Prompt: In the material below, find the line with "Click the Select Account heading" and the line with "Instruction: Select the", then output both and every line between them exactly, omitting pictures.

*** Provided material Section Begins ***

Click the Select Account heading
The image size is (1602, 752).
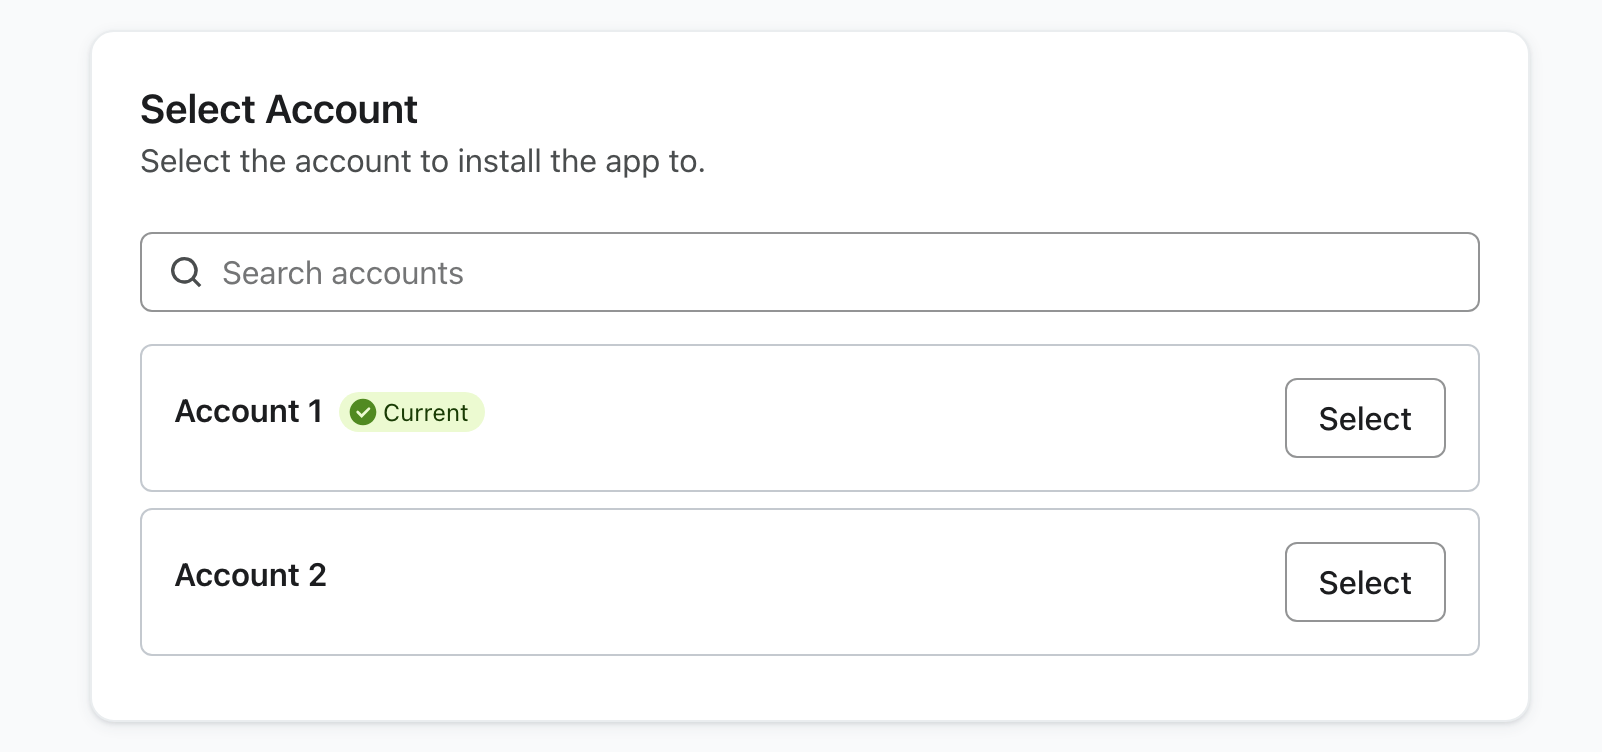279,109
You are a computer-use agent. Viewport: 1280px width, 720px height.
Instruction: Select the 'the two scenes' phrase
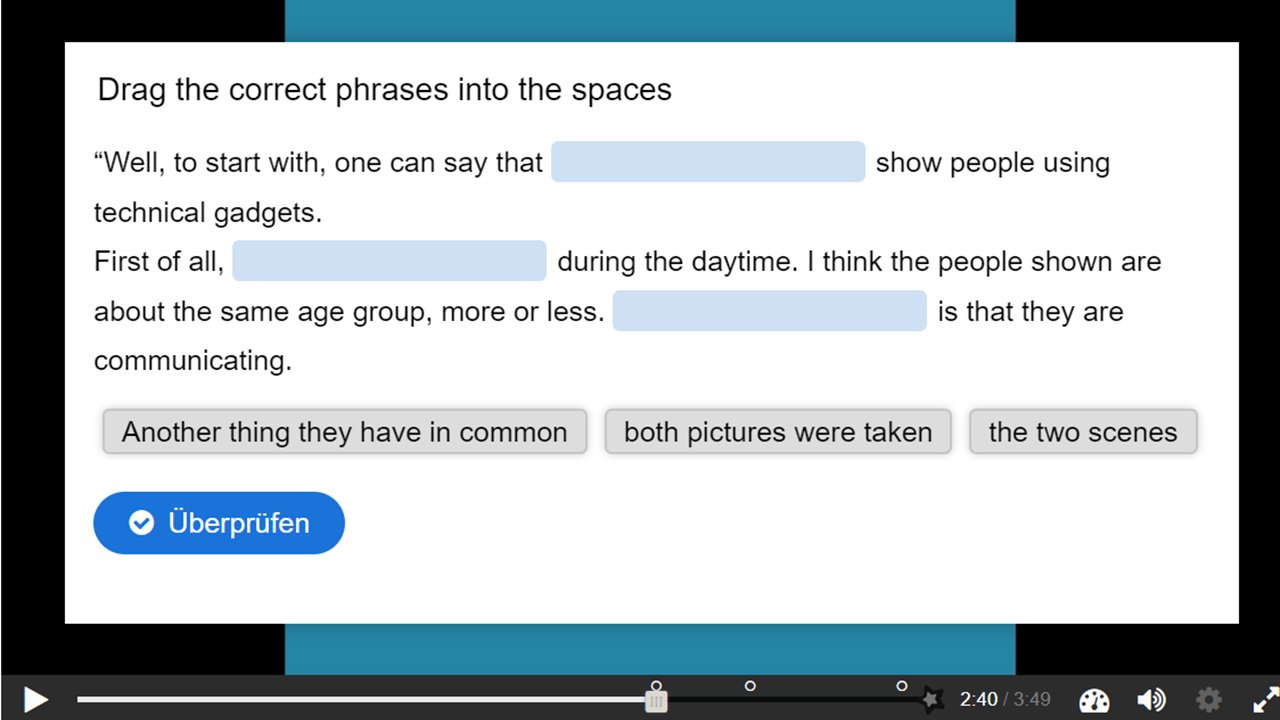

*** Provided material Section Ends ***
*** Provided material Section Begins ***

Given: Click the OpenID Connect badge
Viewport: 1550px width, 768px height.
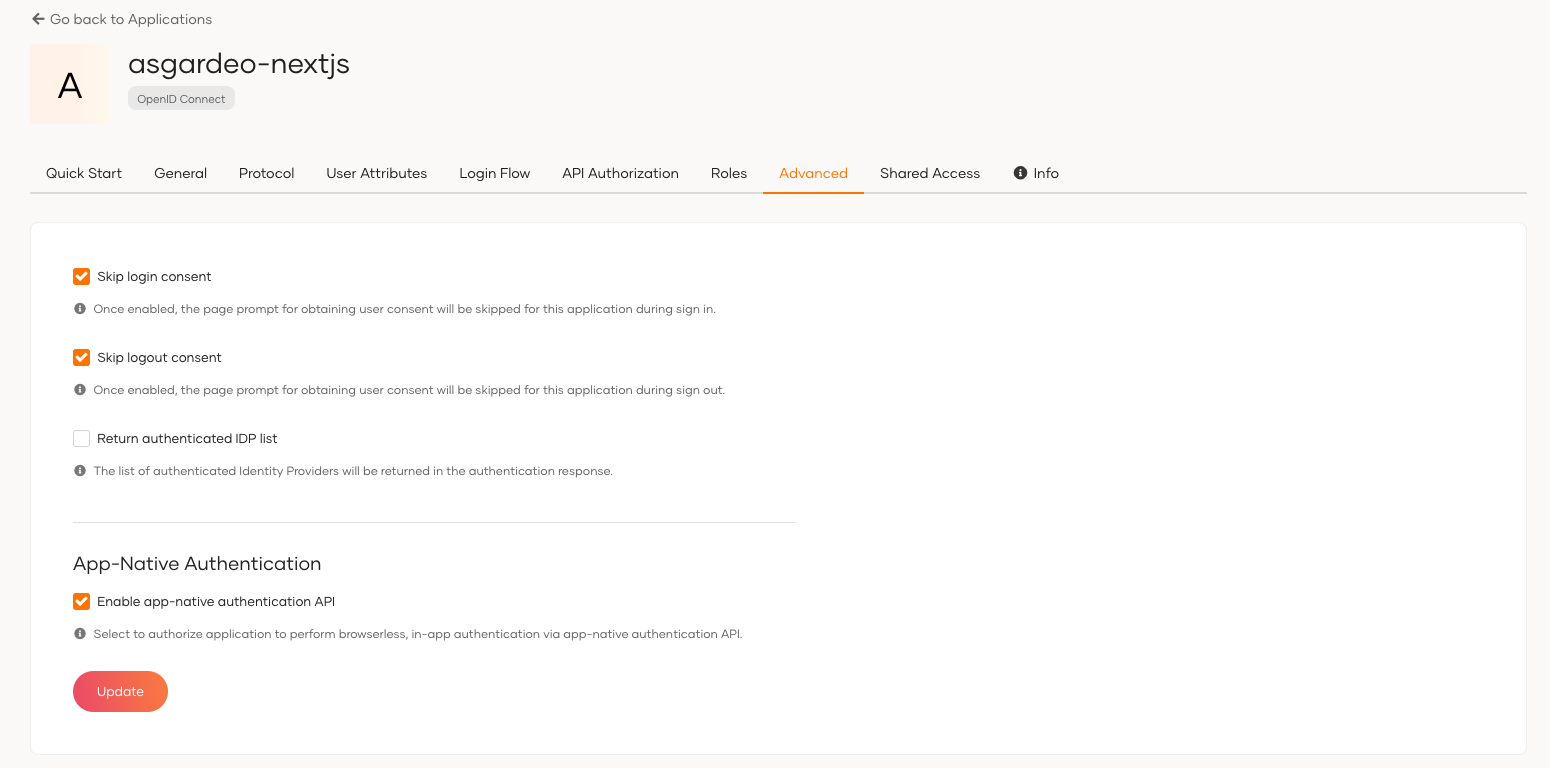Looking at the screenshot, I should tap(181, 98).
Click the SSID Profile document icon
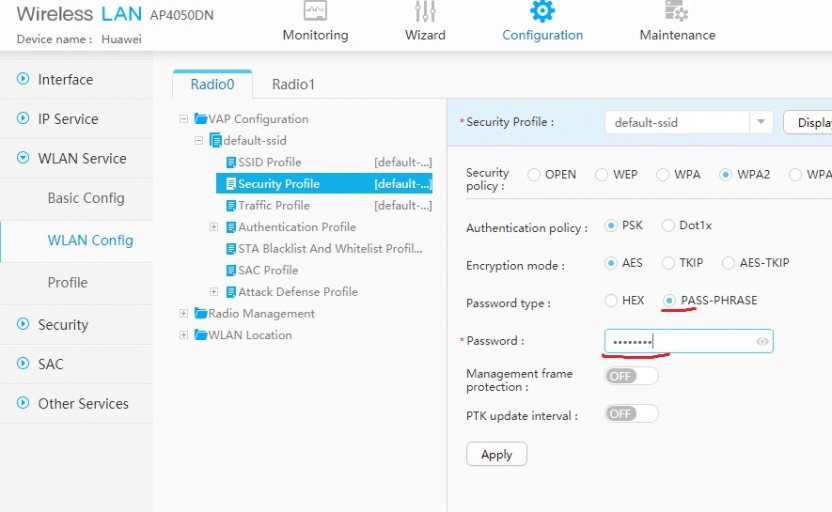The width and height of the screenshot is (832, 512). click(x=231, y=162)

*** Provided material Section Ends ***
*** Provided material Section Begins ***

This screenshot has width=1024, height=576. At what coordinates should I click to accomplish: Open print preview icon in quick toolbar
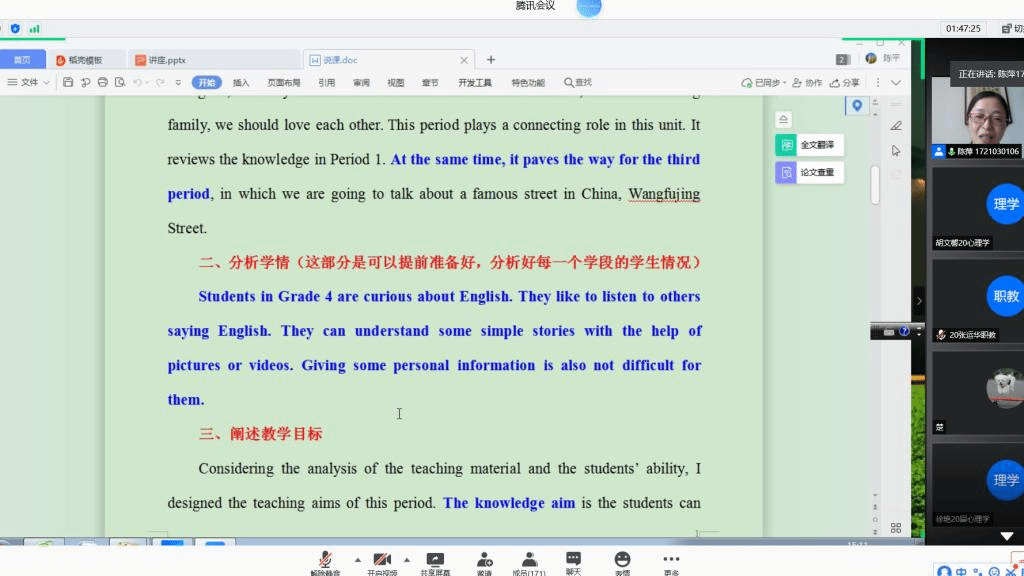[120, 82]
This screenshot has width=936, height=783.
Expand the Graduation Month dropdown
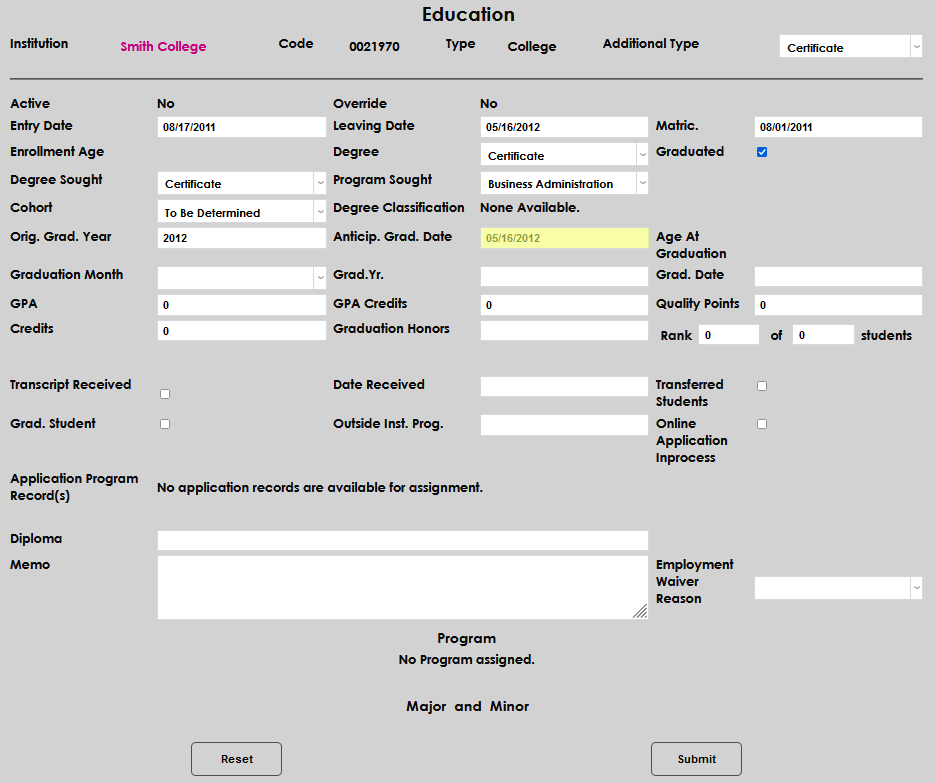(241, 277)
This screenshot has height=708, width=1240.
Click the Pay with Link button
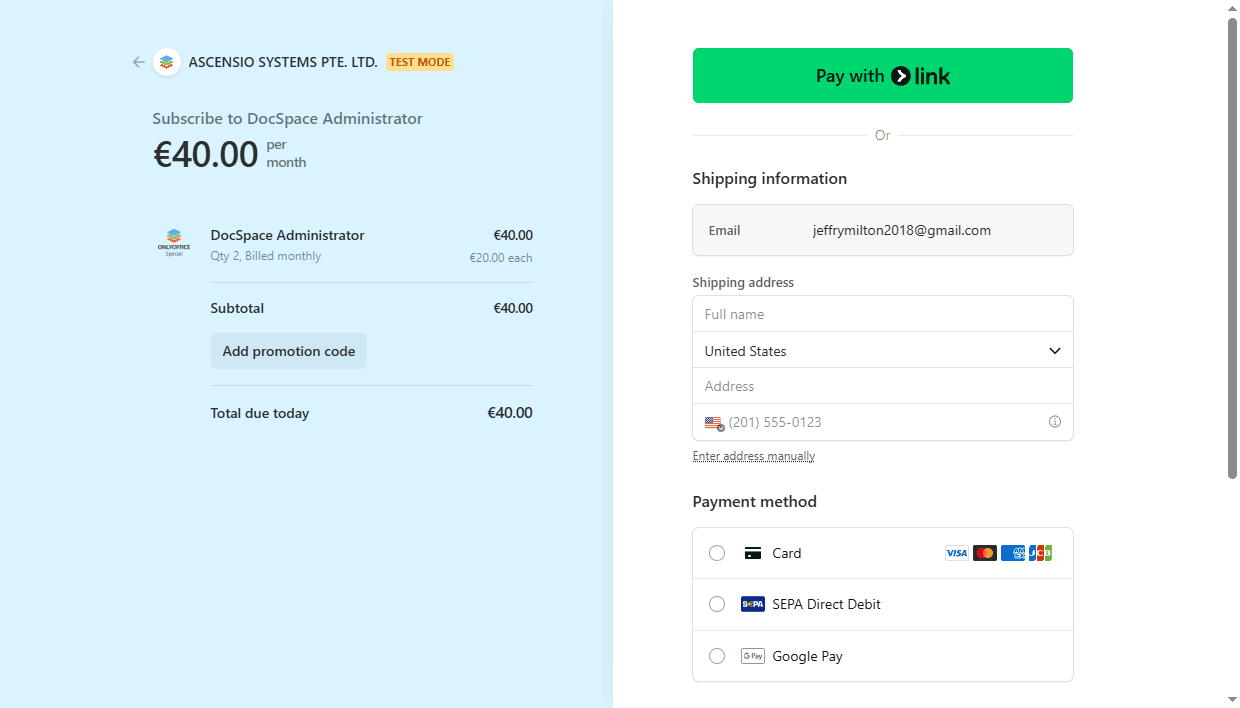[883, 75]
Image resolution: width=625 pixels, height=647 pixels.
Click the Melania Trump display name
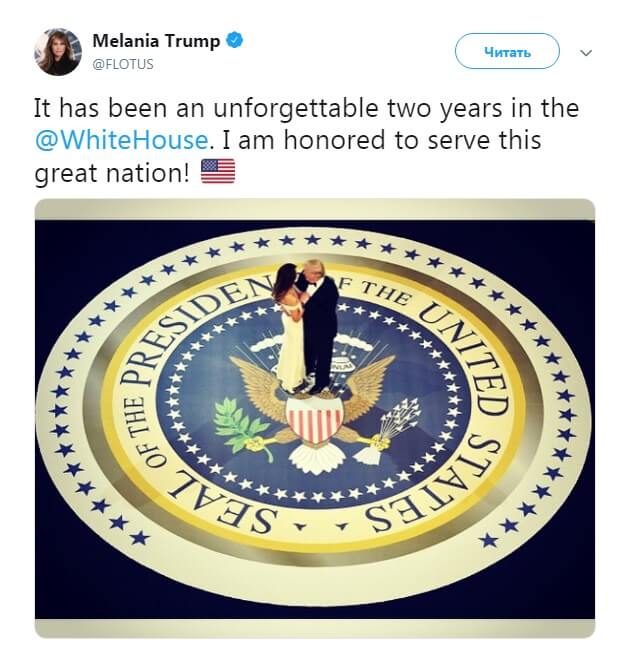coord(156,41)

*** Provided material Section Ends ***

Exercise result:
Click the Select Account heading
The image size is (1602, 752).
279,109
You are a computer-use agent. Viewport: 1280px width, 720px height.
Instruction: Select the 'the two scenes' phrase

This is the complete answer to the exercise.